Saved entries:
# # # #

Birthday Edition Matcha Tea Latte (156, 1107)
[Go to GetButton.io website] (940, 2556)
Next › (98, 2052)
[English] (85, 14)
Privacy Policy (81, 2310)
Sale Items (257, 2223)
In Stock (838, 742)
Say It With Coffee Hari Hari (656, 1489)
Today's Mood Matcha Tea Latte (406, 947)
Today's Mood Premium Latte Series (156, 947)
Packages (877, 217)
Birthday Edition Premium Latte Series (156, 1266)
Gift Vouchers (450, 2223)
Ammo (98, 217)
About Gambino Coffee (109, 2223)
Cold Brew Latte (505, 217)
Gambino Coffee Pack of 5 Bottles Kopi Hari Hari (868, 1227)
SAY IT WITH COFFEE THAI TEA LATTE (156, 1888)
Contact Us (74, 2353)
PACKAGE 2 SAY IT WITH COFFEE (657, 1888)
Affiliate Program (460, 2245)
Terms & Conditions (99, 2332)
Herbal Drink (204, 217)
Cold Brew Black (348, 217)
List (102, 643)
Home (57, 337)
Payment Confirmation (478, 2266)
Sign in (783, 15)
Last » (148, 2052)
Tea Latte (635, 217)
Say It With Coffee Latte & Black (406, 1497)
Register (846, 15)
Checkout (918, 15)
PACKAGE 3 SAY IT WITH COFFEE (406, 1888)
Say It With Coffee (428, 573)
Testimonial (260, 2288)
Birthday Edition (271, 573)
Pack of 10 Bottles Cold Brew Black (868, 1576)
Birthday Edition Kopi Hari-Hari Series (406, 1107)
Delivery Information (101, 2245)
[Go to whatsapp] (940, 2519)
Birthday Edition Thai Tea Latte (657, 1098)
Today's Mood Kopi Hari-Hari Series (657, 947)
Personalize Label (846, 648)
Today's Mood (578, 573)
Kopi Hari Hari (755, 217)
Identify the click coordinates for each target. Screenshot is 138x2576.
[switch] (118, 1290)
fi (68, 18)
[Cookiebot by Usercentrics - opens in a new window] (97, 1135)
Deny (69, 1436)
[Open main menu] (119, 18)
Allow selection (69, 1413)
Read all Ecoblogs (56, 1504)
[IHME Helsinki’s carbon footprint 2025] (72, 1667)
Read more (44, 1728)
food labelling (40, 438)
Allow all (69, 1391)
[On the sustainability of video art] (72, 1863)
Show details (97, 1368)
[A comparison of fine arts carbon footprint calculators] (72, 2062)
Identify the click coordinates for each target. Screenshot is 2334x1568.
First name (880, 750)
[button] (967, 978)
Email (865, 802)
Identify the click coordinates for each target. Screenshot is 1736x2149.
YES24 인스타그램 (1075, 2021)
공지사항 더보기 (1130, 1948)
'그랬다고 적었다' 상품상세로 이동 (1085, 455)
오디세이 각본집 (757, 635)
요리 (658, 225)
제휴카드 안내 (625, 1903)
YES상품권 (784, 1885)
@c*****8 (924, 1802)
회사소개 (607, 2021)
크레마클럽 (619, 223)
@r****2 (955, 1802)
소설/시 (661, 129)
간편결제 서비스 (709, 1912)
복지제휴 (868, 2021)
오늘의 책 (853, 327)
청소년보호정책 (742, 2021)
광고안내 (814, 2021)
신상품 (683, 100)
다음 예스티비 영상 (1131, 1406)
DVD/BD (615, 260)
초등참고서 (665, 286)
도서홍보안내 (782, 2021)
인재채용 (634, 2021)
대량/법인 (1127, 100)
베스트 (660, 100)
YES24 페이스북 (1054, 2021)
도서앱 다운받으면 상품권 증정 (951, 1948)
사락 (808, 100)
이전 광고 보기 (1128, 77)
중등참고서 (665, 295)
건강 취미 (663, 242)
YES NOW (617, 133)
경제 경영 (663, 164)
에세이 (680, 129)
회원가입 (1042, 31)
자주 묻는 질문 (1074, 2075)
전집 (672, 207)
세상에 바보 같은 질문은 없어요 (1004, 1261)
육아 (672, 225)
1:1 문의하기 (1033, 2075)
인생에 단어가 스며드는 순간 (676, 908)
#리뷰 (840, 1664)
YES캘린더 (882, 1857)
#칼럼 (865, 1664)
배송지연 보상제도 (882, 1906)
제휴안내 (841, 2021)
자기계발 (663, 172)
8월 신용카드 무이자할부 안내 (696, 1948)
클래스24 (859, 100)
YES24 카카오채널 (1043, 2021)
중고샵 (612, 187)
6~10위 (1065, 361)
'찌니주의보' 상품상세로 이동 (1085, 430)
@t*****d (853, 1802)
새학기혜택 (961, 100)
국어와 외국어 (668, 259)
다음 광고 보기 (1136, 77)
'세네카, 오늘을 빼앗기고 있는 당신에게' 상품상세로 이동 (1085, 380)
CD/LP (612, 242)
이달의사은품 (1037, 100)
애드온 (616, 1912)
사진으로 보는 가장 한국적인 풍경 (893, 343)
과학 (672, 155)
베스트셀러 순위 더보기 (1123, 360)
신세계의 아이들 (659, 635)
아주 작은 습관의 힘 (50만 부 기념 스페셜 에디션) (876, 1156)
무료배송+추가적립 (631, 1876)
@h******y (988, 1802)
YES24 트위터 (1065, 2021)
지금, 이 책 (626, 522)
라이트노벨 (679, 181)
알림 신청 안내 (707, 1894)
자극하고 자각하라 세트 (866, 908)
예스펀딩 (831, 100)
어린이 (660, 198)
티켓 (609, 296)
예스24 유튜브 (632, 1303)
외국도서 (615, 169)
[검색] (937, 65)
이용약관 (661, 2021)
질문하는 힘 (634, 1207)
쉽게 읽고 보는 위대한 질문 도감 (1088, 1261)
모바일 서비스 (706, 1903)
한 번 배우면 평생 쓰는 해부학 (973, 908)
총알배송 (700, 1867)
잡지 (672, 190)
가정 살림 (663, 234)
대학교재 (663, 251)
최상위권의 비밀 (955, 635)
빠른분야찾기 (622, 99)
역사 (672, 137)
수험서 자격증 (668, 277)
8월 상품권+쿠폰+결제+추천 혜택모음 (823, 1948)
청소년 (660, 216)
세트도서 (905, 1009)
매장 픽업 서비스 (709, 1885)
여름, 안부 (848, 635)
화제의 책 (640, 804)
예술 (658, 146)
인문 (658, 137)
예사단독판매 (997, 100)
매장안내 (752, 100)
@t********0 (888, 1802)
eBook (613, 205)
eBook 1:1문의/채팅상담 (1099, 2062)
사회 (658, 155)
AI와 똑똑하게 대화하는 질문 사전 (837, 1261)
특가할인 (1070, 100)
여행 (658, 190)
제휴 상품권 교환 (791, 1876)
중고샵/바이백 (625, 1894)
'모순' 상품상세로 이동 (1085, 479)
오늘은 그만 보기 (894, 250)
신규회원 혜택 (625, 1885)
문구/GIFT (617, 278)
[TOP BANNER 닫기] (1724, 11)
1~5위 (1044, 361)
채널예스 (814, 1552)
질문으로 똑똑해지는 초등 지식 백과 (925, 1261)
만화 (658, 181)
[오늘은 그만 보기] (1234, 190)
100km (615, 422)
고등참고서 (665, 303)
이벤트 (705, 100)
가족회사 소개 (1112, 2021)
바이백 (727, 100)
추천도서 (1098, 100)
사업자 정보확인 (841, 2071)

# # # #

In the records above, find the line containing "Packages (877, 217)" and restate word for word every line from the first through that one.

*Result of this exercise*:
Birthday Edition Matcha Tea Latte (156, 1107)
[Go to GetButton.io website] (940, 2556)
Next › (98, 2052)
[English] (85, 14)
Privacy Policy (81, 2310)
Sale Items (257, 2223)
In Stock (838, 742)
Say It With Coffee Hari Hari (656, 1489)
Today's Mood Matcha Tea Latte (406, 947)
Today's Mood Premium Latte Series (156, 947)
Packages (877, 217)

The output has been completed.